### Embeddings benchmark

This notebook was created to evaluate the performance of various transformer models in generating embeddings for a dataset of comments, reviews on NHS.UK. 
- The key objective is to measure and analyze the time taken to generate embeddings for different sizes of text samples. This analysis helps in understanding the computational efficiency and performance trade-offs between different models.

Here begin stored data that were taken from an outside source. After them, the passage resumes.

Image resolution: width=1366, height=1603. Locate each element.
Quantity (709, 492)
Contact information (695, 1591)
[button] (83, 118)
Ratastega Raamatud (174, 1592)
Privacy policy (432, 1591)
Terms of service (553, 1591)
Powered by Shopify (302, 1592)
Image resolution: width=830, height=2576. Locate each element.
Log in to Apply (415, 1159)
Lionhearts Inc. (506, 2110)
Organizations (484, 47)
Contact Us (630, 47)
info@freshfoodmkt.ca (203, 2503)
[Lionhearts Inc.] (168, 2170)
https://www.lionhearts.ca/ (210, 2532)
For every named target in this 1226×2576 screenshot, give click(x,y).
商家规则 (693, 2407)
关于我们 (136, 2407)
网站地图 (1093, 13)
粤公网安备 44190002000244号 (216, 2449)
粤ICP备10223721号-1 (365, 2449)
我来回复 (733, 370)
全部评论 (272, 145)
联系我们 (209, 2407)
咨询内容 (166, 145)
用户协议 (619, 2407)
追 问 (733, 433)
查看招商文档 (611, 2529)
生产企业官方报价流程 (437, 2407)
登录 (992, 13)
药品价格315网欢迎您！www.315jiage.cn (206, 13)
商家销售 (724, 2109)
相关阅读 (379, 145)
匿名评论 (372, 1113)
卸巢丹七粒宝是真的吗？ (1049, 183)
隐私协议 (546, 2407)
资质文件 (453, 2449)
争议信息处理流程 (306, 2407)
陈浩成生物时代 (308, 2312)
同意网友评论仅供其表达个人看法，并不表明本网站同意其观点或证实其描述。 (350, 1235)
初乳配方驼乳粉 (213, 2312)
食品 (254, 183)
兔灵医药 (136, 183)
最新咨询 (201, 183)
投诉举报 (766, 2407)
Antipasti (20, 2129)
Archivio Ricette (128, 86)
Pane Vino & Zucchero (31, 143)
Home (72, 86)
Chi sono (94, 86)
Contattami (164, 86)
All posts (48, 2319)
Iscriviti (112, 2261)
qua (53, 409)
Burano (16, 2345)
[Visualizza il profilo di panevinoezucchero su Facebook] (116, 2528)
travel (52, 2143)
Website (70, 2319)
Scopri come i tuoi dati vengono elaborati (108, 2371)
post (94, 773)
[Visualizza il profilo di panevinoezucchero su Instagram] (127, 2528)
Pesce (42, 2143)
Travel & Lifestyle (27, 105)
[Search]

It loads a reviews dataset from an Azure ML workspace (published reviews), prepares a  random sample  of the data, and uses a range of pre-trained transformer models to perform text embeddings. These models were the best performing on the Hugging Face leaderboard and were explored as we tested their performance when we were in the quest of finding the best embedding models to be used on our classification tasks.
The process is ran twice, once using a CPU basic compute on a smaller sample which simulates the deployment capabilities and also on GPU to do it on a bigger dataset.

In [1]:
import time

from transformers import AutoTokenizer, AutoModel

In [2]:
from azureml.core import Workspace, Dataset

subscription_id = #REDACTED
resource_group = #REDACTED
workspace_name = #REDACTED

workspace = Workspace(subscription_id, resource_group, workspace_name)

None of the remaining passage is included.